■ ASSIGNMENT
The entries below must be retyped in full. Keep every word the same.
Segment Start: RECORDS SUPPLIED
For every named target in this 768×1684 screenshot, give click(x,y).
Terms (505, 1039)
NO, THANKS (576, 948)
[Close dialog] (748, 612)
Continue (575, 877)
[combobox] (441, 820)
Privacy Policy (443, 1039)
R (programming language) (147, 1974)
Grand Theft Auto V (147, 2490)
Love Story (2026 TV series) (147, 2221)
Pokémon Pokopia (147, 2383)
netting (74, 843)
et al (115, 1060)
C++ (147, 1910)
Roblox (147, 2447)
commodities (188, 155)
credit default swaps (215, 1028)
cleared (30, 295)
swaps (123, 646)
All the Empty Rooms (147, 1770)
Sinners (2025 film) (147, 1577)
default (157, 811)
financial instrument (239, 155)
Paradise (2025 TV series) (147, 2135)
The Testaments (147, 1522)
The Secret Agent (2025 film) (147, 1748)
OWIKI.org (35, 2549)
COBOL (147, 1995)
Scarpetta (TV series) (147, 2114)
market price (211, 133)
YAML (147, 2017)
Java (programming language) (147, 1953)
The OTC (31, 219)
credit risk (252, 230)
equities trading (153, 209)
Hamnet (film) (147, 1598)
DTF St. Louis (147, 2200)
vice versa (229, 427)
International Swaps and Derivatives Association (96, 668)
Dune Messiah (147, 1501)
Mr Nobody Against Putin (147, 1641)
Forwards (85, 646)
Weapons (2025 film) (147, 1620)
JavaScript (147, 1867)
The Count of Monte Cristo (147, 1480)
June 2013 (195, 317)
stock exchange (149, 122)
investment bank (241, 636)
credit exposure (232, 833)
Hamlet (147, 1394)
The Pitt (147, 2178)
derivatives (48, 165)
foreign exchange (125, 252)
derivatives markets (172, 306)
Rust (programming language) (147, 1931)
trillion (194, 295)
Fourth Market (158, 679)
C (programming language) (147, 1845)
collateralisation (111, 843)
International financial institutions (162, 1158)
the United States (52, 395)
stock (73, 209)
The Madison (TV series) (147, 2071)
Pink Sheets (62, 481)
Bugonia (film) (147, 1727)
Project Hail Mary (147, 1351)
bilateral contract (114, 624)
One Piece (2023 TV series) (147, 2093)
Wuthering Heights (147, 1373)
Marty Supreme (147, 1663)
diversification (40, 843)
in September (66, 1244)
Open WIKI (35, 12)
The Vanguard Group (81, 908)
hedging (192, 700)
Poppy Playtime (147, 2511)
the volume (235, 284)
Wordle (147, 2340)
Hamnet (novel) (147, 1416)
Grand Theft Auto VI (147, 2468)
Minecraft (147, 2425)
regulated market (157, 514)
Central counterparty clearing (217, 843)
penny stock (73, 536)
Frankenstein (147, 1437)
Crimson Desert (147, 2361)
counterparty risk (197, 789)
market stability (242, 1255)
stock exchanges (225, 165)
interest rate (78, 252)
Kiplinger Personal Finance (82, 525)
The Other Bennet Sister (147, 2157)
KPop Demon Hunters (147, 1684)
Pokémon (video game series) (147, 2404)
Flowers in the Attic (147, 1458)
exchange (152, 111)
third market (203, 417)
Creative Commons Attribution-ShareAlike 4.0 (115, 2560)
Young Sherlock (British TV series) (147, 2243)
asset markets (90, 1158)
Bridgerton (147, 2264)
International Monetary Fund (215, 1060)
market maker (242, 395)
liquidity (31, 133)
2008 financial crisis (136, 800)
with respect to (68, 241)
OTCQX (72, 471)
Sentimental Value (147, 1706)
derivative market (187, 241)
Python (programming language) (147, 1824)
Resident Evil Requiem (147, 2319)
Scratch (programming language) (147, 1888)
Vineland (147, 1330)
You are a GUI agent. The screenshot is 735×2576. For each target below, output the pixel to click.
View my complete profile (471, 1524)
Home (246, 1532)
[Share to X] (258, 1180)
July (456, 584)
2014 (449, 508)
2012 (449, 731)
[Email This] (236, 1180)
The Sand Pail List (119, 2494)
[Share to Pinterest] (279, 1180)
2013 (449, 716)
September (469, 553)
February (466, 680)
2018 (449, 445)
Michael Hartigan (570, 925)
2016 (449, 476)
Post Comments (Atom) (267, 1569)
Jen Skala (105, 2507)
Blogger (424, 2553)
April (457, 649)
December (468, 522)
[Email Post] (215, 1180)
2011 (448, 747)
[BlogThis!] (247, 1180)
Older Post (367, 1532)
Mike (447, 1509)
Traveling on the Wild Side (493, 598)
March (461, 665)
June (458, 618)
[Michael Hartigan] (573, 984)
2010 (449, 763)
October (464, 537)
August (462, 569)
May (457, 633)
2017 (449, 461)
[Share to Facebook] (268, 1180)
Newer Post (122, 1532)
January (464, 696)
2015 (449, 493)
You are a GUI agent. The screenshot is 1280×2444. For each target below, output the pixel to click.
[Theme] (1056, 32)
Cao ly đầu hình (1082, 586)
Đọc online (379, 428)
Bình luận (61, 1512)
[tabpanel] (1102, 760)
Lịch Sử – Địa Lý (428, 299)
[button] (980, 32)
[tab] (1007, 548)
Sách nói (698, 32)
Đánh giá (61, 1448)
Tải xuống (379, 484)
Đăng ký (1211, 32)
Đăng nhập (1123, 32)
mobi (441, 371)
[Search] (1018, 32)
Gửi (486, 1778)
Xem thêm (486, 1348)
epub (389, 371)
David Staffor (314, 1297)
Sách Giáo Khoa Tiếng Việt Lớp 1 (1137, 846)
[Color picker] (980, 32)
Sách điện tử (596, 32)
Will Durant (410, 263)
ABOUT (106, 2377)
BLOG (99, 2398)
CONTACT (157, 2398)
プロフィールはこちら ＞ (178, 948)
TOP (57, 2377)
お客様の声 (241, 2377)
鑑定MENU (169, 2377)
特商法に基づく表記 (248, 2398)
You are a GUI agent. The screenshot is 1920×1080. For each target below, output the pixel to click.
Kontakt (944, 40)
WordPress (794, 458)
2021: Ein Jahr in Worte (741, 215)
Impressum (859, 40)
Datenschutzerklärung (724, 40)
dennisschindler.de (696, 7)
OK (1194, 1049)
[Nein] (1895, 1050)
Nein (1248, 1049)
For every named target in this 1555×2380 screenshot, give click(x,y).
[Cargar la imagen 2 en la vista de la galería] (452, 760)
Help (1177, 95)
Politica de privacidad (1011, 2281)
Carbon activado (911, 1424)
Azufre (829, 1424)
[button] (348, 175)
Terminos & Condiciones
Segment End: RECORDS SUPPLIED
■ SOLVED EXERCISE
For every named target in this 768×1684 screenshot, give click(x,y).
Terms (505, 1039)
NO, THANKS (576, 948)
[Close dialog] (748, 612)
Continue (575, 877)
[combobox] (441, 820)
Privacy Policy (443, 1039)
R (programming language) (147, 1974)
Grand Theft Auto V (147, 2490)
Love Story (2026 TV series) (147, 2221)
Pokémon Pokopia (147, 2383)
netting (74, 843)
et al (115, 1060)
C++ (147, 1910)
Roblox (147, 2447)
commodities (188, 155)
credit default swaps (215, 1028)
cleared (30, 295)
swaps (123, 646)
All the Empty Rooms (147, 1770)
Sinners (2025 film) (147, 1577)
default (157, 811)
financial instrument (239, 155)
Paradise (2025 TV series) (147, 2135)
The Testaments (147, 1522)
The Secret Agent (2025 film) (147, 1748)
OWIKI.org (35, 2549)
COBOL (147, 1995)
Scarpetta (TV series) (147, 2114)
market price (211, 133)
YAML (147, 2017)
Java (programming language) (147, 1953)
The OTC (31, 219)
credit risk (252, 230)
equities trading (153, 209)
Hamnet (film) (147, 1598)
DTF St. Louis (147, 2200)
vice versa (229, 427)
International Swaps and Derivatives Association (96, 668)
Dune Messiah (147, 1501)
Mr Nobody Against Putin (147, 1641)
Forwards (85, 646)
Weapons (2025 film) (147, 1620)
JavaScript (147, 1867)
The Count of Monte Cristo (147, 1480)
June 2013 (195, 317)
stock exchange (149, 122)
investment bank (241, 636)
credit exposure (232, 833)
Hamlet (147, 1394)
The Pitt (147, 2178)
derivatives (48, 165)
foreign exchange (125, 252)
derivatives markets (172, 306)
Rust (programming language) (147, 1931)
trillion (194, 295)
Fourth Market (158, 679)
C (programming language) (147, 1845)
collateralisation (111, 843)
International financial institutions (162, 1158)
the United States (52, 395)
stock (73, 209)
The Madison (TV series) (147, 2071)
Pink Sheets (62, 481)
Bugonia (film) (147, 1727)
Project Hail Mary (147, 1351)
bilateral contract (114, 624)
One Piece (2023 TV series) (147, 2093)
Wuthering Heights (147, 1373)
Marty Supreme (147, 1663)
diversification (40, 843)
in September (66, 1244)
Open WIKI (35, 12)
The Vanguard Group (81, 908)
hedging (192, 700)
Poppy Playtime (147, 2511)
the volume (235, 284)
Wordle (147, 2340)
Hamnet (novel) (147, 1416)
Grand Theft Auto VI (147, 2468)
Minecraft (147, 2425)
regulated market (157, 514)
Central counterparty clearing (217, 843)
penny stock (73, 536)
Frankenstein (147, 1437)
Crimson Desert (147, 2361)
counterparty risk (197, 789)
market stability (242, 1255)
stock exchanges (225, 165)
interest rate (78, 252)
Kiplinger Personal Finance (82, 525)
The Other Bennet Sister (147, 2157)
KPop Demon Hunters (147, 1684)
Pokémon (video game series) (147, 2404)
Flowers in the Attic (147, 1458)
exchange (152, 111)
third market (203, 417)
Creative Commons Attribution-ShareAlike 4.0 (115, 2560)
Young Sherlock (British TV series) (147, 2243)
asset markets (90, 1158)
Bridgerton (147, 2264)
International Monetary Fund (215, 1060)
market maker (242, 395)
liquidity (31, 133)
2008 financial crisis (136, 800)
with respect to (68, 241)
OTCQX (72, 471)
Sentimental Value (147, 1706)
derivative market (187, 241)
Python (programming language) (147, 1824)
Resident Evil Requiem (147, 2319)
Scratch (programming language) (147, 1888)
Vineland (147, 1330)
You are a GUI agent. The screenshot is 735×2576. For each target below, output the pixel to click.
View my complete profile (471, 1524)
Home (246, 1532)
[Share to X] (258, 1180)
July (456, 584)
2014 (449, 508)
2012 (449, 731)
[Email This] (236, 1180)
The Sand Pail List (119, 2494)
[Share to Pinterest] (279, 1180)
2013 (449, 716)
September (469, 553)
February (466, 680)
2018 (449, 445)
Michael Hartigan (570, 925)
2016 (449, 476)
Post Comments (Atom) (267, 1569)
Jen Skala (105, 2507)
Blogger (424, 2553)
April (457, 649)
December (468, 522)
[Email Post] (215, 1180)
2011 (448, 747)
[BlogThis!] (247, 1180)
Older Post (367, 1532)
Mike (447, 1509)
Traveling on the Wild Side (493, 598)
March (461, 665)
June (458, 618)
[Michael Hartigan] (573, 984)
2010 (449, 763)
October (464, 537)
August (462, 569)
May (457, 633)
2017 (449, 461)
[Share to Facebook] (268, 1180)
Newer Post (122, 1532)
January (464, 696)
2015 (449, 493)
You are a GUI agent. The screenshot is 1280×2444. For each target below, output the pixel to click.
[Theme] (1056, 32)
Cao ly đầu hình (1082, 586)
Đọc online (379, 428)
Bình luận (61, 1512)
[tabpanel] (1102, 760)
Lịch Sử – Địa Lý (428, 299)
[button] (980, 32)
[tab] (1007, 548)
Sách nói (698, 32)
Đánh giá (61, 1448)
Tải xuống (379, 484)
Đăng ký (1211, 32)
Đăng nhập (1123, 32)
mobi (441, 371)
[Search] (1018, 32)
Gửi (486, 1778)
Xem thêm (486, 1348)
epub (389, 371)
David Staffor (314, 1297)
Sách Giáo Khoa Tiếng Việt Lớp 1 (1137, 846)
[Color picker] (980, 32)
Sách điện tử (596, 32)
Will Durant (410, 263)
ABOUT (106, 2377)
BLOG (99, 2398)
CONTACT (157, 2398)
プロフィールはこちら ＞ (178, 948)
TOP (57, 2377)
お客様の声 (241, 2377)
鑑定MENU (169, 2377)
特商法に基づく表記 (248, 2398)
You are a GUI agent. The screenshot is 1920×1080. For each target below, output the pixel to click.
Kontakt (944, 40)
WordPress (794, 458)
2021: Ein Jahr in Worte (741, 215)
Impressum (859, 40)
Datenschutzerklärung (724, 40)
dennisschindler.de (696, 7)
OK (1194, 1049)
[Nein] (1895, 1050)
Nein (1248, 1049)
For every named target in this 1555×2380 screenshot, give click(x,y).
[Cargar la imagen 2 en la vista de la galería] (452, 760)
Help (1177, 95)
Politica de privacidad (1011, 2281)
Carbon activado (911, 1424)
Azufre (829, 1424)
[button] (348, 175)
Terminos & Condiciones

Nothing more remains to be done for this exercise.